Have you ever wondered why you yawn when someone else yawns in front of you? Have you ever agonized about what causes this reaction or how many times an average person yawn a day? Here’s why it happens and few facts about yawning you probably didn’t know.
Why do we yawn?
There are so many incredible studies in the world, but yawning is a phenomenon which will always be a mystery for scientists, and they therefore have no concrete explanation. In some science books it is stated that a low oxygen level in our body makes us yawn, bringing in more oxygen from the surrounding and moving out carbon dioxide from the blood. Some theories suggests that yawns are preceded by increases in brain temperature. However, none of the theories were crowned as concrete. Let’s have a look at these facts about yawning which we pointed out for you.
10 Facts about Yawning
There are categories of yawning
I can bet you did not know that there are two different types of yawning. First is spontaneous yawning because of boredom or fatigue. The second type is a contagious yawning when observing someone else doing it. Trust me, you can yawn before your dog or cat and you cannot resist that urge.
Thinking about yawning will make you yawn
There are more reasons that the yawn of the partner, child, or pet is contagious. The scientists also report that only the proposal of yawning is contagious – so it is also natural to yawn, if you just think about it, talks about it or hear it. Have you ever yawned while reading?
You yawned before birth
This one is one of the most mind-boggling facts about yawning. If you do not buy the fact that yawning is a natural human reaction, you should think about it again! Medical studies have shown that babies begin to yawn in the womb when they are 11 weeks old.
Average yawn per person
If you are a healthy person, regardless of age, gender, diet or fitness, you can yawn, according to the Harvard University publications, with a yawn-rate of 10 per hour, often in the early morning if you are like me, others yawn often in the late evening hours. This means that an average person yawns about 240,000 times in their lives.
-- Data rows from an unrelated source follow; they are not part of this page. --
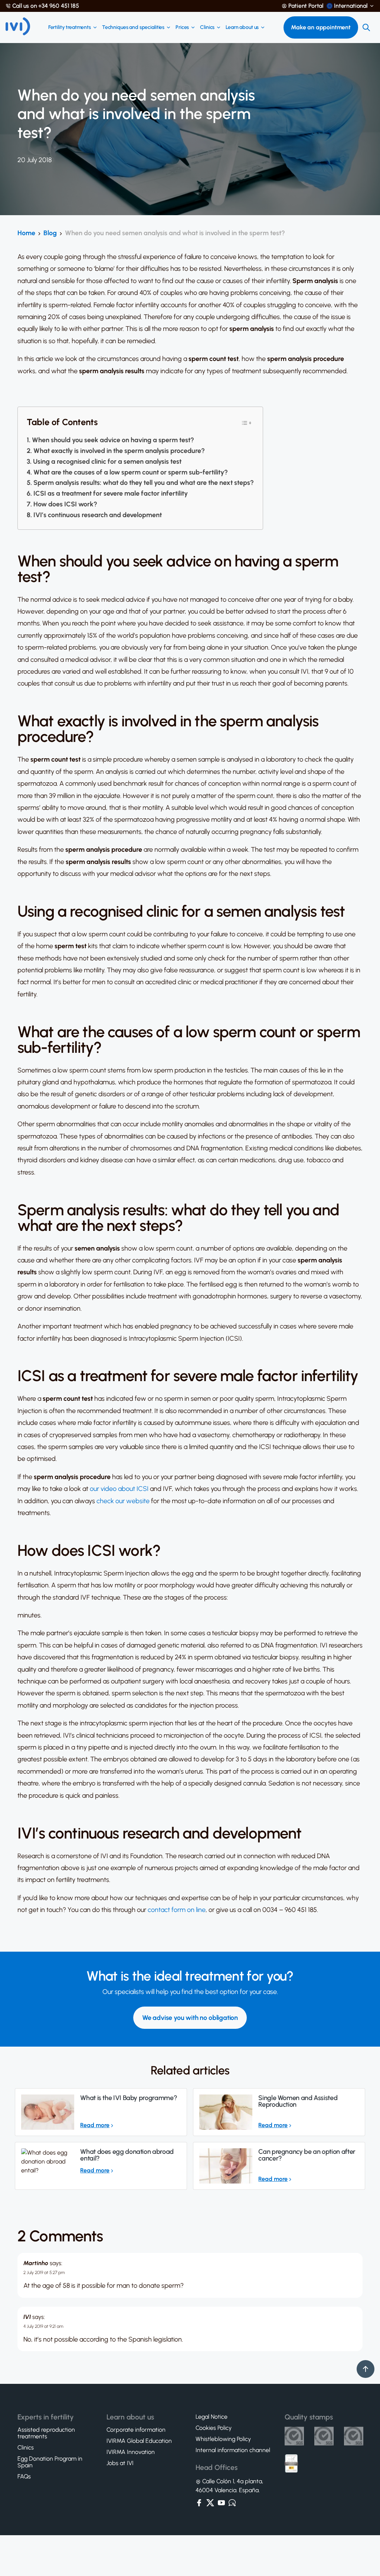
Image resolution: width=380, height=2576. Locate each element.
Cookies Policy (214, 2428)
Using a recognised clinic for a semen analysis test (107, 461)
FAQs (24, 2476)
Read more (94, 2125)
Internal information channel (233, 2450)
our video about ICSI (119, 1489)
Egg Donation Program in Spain (49, 2462)
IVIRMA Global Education (139, 2441)
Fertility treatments (69, 27)
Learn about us (242, 27)
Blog (50, 233)
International (351, 6)
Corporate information (136, 2429)
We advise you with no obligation (190, 2018)
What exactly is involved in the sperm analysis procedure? (119, 451)
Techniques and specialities (133, 27)
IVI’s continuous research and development (97, 515)
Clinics (207, 27)
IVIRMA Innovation (131, 2452)
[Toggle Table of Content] (246, 422)
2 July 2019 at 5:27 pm (44, 2272)
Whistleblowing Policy (223, 2439)
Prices (182, 27)
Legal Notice (211, 2417)
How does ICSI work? (65, 504)
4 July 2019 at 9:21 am (43, 2326)
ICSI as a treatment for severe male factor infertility (110, 493)
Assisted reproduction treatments (46, 2433)
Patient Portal (306, 6)
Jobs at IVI (120, 2463)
Why do I yawn when someone else yawns?
Obviously you have more empathy than you thought. You cannot resist the urge to yawn after you observe someone else doing it. Elizabeth Cirulli, a professor of medicine at Duke University, found that the contagious effect of yawning is strongly dependent on the empathy. This also explains why people with desensitizing diseases – such as autism or schizophrenia – are less prone to contagious yawning.
What happens when you resist the urge to yawn?
Absolutely nothing! A suppressed yawn does not lead to cramps, stabbing pain in the jaw, or even explode the head. In fact, scientists say that the act of yawning serves no purpose.
Yawning on purpose
When you yawn it significantly indicates that it’s time to go to sleep. And yawning in society is perhaps the sign for the guests to leave now in peace. This is true in case of baboons. Biological studies have shown that baboons use the yawn as a form of nonverbal communication. The alpha male displays it by repeatedly yawning on the other baboons, that it is time to go to sleep
Yawning varies with age
According to a study at Duke University, more the age, less frequent the yawning. In a group of 328 people of different ages, it has been shown that the older a person was, the less often they yawned during a three-minute film.
Yawning can indicate a poor state of health
Finally a proof that yawning does not have to always be offensive. According to a study by Harvard University you may yawn to a poor state of health and even serious diseases like Parkinson’s disease, multiple sclerosis (MS) or amyotrophic lateral sclerosis (ALS).
Because I did, while uploading the article!